# [WORK ITEM]
Only the lines below starting at the one that contains "Trigger the Clapping sound effect" and ending at the one that contains "Instruction: Toggle the" are to be reproduced, exactly and with both ends kept.

# [EXERCISE INPUT]
____________________
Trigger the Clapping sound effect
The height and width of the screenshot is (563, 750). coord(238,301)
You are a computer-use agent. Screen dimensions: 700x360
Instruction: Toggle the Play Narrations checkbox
____________________
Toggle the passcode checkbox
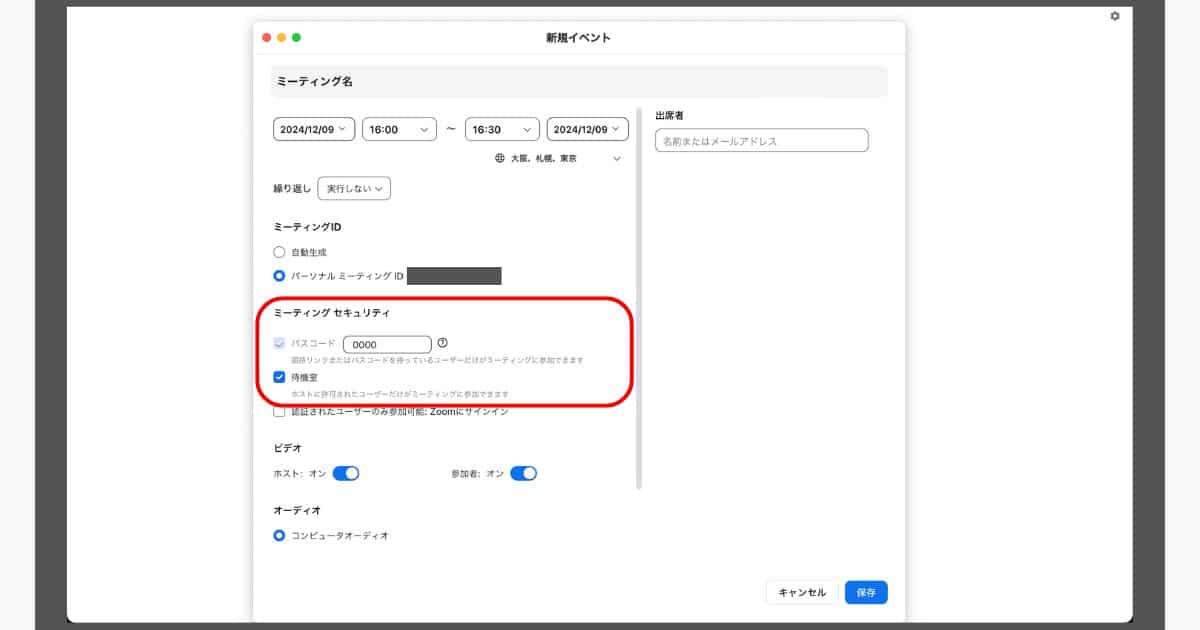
____________________
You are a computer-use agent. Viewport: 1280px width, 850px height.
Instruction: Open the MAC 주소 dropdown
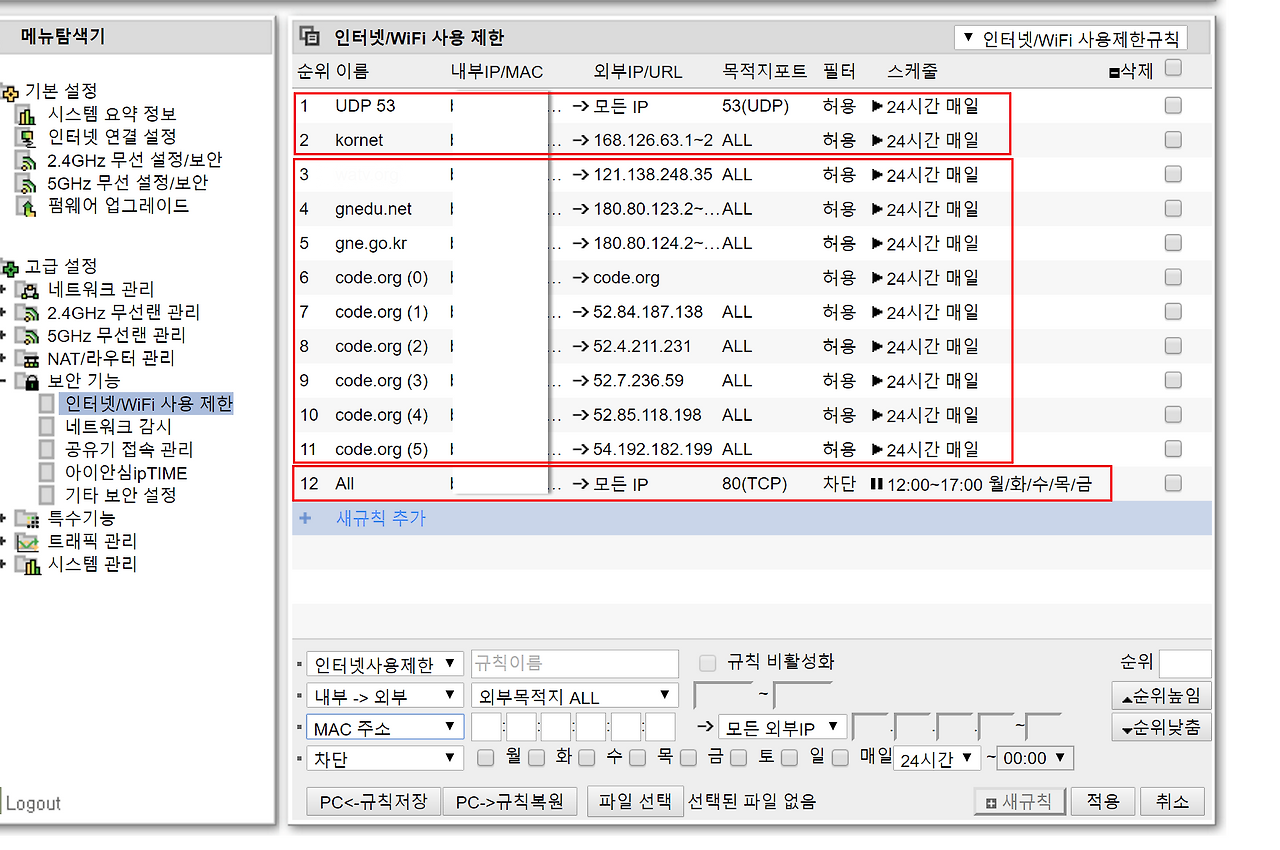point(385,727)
____________________
# [TASK OUTPUT]
Trigger the Clapping sound effect
The height and width of the screenshot is (563, 750). coord(238,301)
You are a computer-use agent. Screen dimensions: 700x360
Instruction: Toggle the Play Narrations checkbox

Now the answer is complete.